▶ **Work instructions**
Here is a block of records. Copy every one of them exactly.

Start of Block

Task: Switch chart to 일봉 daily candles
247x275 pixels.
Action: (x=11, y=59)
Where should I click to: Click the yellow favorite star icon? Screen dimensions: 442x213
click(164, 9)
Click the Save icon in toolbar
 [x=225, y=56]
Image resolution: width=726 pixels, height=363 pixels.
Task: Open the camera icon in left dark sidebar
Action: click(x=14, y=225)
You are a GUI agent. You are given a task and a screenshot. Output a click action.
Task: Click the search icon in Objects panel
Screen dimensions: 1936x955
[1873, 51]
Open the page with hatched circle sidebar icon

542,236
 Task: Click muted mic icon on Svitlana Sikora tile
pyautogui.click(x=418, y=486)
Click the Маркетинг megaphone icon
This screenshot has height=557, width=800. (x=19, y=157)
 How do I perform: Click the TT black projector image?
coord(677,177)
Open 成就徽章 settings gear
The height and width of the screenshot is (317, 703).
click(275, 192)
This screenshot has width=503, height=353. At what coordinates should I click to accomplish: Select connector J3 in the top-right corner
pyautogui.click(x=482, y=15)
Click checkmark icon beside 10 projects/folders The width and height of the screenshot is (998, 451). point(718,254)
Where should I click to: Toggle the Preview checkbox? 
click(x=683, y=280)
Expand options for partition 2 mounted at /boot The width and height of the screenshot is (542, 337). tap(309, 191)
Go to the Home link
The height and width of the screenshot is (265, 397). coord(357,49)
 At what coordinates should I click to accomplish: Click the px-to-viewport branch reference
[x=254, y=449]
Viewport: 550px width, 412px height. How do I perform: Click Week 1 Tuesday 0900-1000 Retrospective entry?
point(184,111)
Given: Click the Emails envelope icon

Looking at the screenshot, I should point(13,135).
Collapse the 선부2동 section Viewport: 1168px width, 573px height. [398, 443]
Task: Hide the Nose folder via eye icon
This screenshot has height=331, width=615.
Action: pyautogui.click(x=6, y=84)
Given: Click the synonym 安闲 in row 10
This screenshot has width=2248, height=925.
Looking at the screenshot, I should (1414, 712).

End of Block

▶ **Solution below**
Task: Switch chart to 일봉 daily candles
247x275 pixels.
Action: (x=11, y=59)
Where should I click to: Click the yellow favorite star icon? Screen dimensions: 442x213
click(164, 9)
Click the Save icon in toolbar
 [x=225, y=56]
Image resolution: width=726 pixels, height=363 pixels.
Task: Open the camera icon in left dark sidebar
Action: click(x=14, y=225)
You are a GUI agent. You are given a task and a screenshot. Output a click action.
Task: Click the search icon in Objects panel
Screen dimensions: 1936x955
[1873, 51]
Open the page with hatched circle sidebar icon

542,236
 Task: Click muted mic icon on Svitlana Sikora tile
pyautogui.click(x=418, y=486)
Click the Маркетинг megaphone icon
This screenshot has height=557, width=800. (x=19, y=157)
 How do I perform: Click the TT black projector image?
coord(677,177)
Open 成就徽章 settings gear
The height and width of the screenshot is (317, 703).
click(275, 192)
This screenshot has width=503, height=353. At what coordinates should I click to accomplish: Select connector J3 in the top-right corner
pyautogui.click(x=482, y=15)
Click checkmark icon beside 10 projects/folders The width and height of the screenshot is (998, 451). point(718,254)
Where should I click to: Toggle the Preview checkbox? 
click(x=683, y=280)
Expand options for partition 2 mounted at /boot The width and height of the screenshot is (542, 337). tap(309, 191)
Go to the Home link
The height and width of the screenshot is (265, 397). coord(357,49)
 At what coordinates should I click to accomplish: Click the px-to-viewport branch reference
[x=254, y=449]
Viewport: 550px width, 412px height. How do I perform: Click Week 1 Tuesday 0900-1000 Retrospective entry?
point(184,111)
Given: Click the Emails envelope icon

Looking at the screenshot, I should point(13,135).
Collapse the 선부2동 section Viewport: 1168px width, 573px height. [398, 443]
Task: Hide the Nose folder via eye icon
This screenshot has height=331, width=615.
Action: pyautogui.click(x=6, y=84)
Given: Click the synonym 安闲 in row 10
This screenshot has width=2248, height=925.
Looking at the screenshot, I should (1414, 712).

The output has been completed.